“Nosso parque térmico, que utiliza gás, diesel, carvão e biomassa foi concebido com a capacidade de compensar os períodos de nível baixo de água nos reservatórios das hidrelétricas. Praticamente todos os anos as térmicas são acionadas, com menor ou maior exigência, e garantem, com tranquilidade, o suprimento. Isso é usual, normal, seguro e correto. Não há maiores riscos ou inquietações.” (ROUSSEFF, D., 2013, em pronunciamento público)
Errado, presidenta! Utilizar combustíveis fósseis não pode ser considerado “normal”, “seguro”, nem “correto”. Cada molécula extra de CO2 adicionada à atmosfera, elevando a já insegura concentração de 394 ppm amplia o “risco” climático e deveria, da parte de qualquer governante sensato deste mundo, despertar “inquietação”.
Termelétricas são “solução” de FHC.
Defensores incondicionais do
Governo Dilma deveriam lembrar
desse “detalhe”.
Claro, é fundamental colocarmos em contexto. Em 2001, o Brasil foi surpreendido por uma crise energética que veio a ficar conhecida como “Crise do Apagão”. No final do ano anterior, isto é, em 2000, a situação dos reservatórios hidrelétricos, principal fonte de geração elétrica no País, era precária. Foi adotado um racionamento de energia, medida típica de uma condição não apenas emergencial, mas que denunciava falta de planejamento e irresponsabilidade histórica. Havia ficado claro que a falta de investimento no setor, parte da política de privatização da era FHC, havia deixado o Brasil em situação bastante vulnerável.

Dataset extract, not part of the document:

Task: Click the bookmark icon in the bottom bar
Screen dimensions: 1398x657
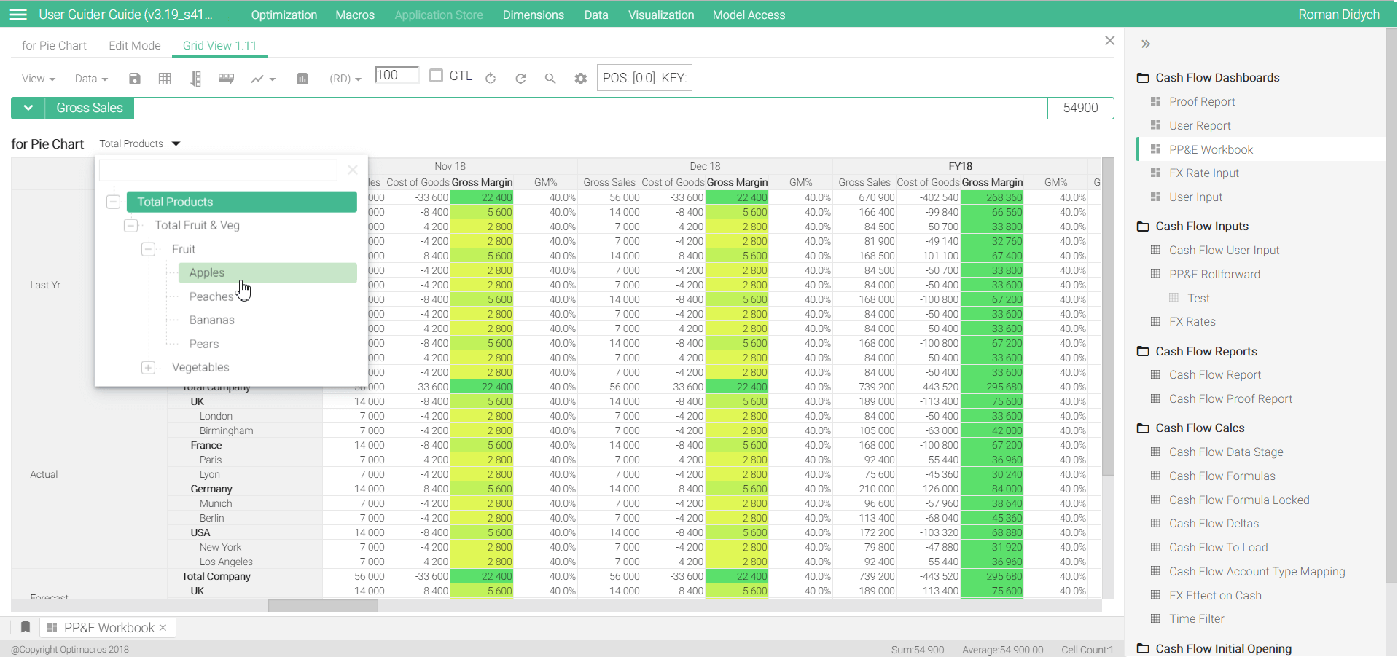Action: [x=26, y=627]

No entanto, a “saída” emergencial de FHC e que posteriormente proliferou nos governos petistas foi a pior possível: a combinação do incentivo às termelétricas a óleo diesel, carvão e gás natural com a retomada dos projetos dos tempos dos militares, de grandes hidrelétricas na Amazônia (estas últimas tem custo sócio-ambiental enorme, sendo que um bom resumo das críticas de especialistas particularmente a Belo Monte é apresentada pelo Portal Ecodebate, num artigo em que há links para os documentos completos que foram elaborados, mas não serão o nosso foco neste texto). O que é realmente constrangedor é que o Brasil esteja retroagindo várias décadas no que diz respeito à composição de sua matriz energética, com o aumento substancial do uso de combustíveis fósseis!
O decreto que criou o chamado “Programa Prioritário de Termeletricidade”, foi assinado por FHC, no início de 2000. É absolutamente sucinto e não faz nenhuma menção à questão das emissões. 13 anos depois (simbólico, o número), Dilma se une a FHC e silencia, da mesma forma, sobre a questão climática. As emissões das térmicas somente em Janeiro podem ultrapassar 5 milhões de toneladas de CO2. O Brasil, que já tem tido dificuldade em cortar emissões de sua principal fonte, o desmatamento, o que deveria ser bem mais fácil, vê agora o crescimento não apenas das emissões de transporte, mas também das do setor energético.
Além do “silêncio climático”, vários outros aspectos têm sido omitidos, em relação ao uso das térmicas. O primeiro deles é que, além do CO2, há outras emissões, incluindo material particulado e óxidos de enxofre, particularmente no caso de térmicas a carvão. Impactos nocivos adicionais sobre o ambiente (incluindo chuva ácida) e a saúde humana se sobrepõem aos danos ao sistema climático. O segundo, é que uma série de insumos são necessários, com destaque para a água. Isso mesmo! Termelétricas precisam ser resfriadas e utilizam quantidades colossais de água dos reservatórios do País. Em alguns casos, como no Estado do Ceará, chega-se ao absurdo de subsidiar a água para as térmicas (no porto do Pecém, uma termelétrica, de propriedade do Sr. Eike Batista, recebe água bruta por metade do preço).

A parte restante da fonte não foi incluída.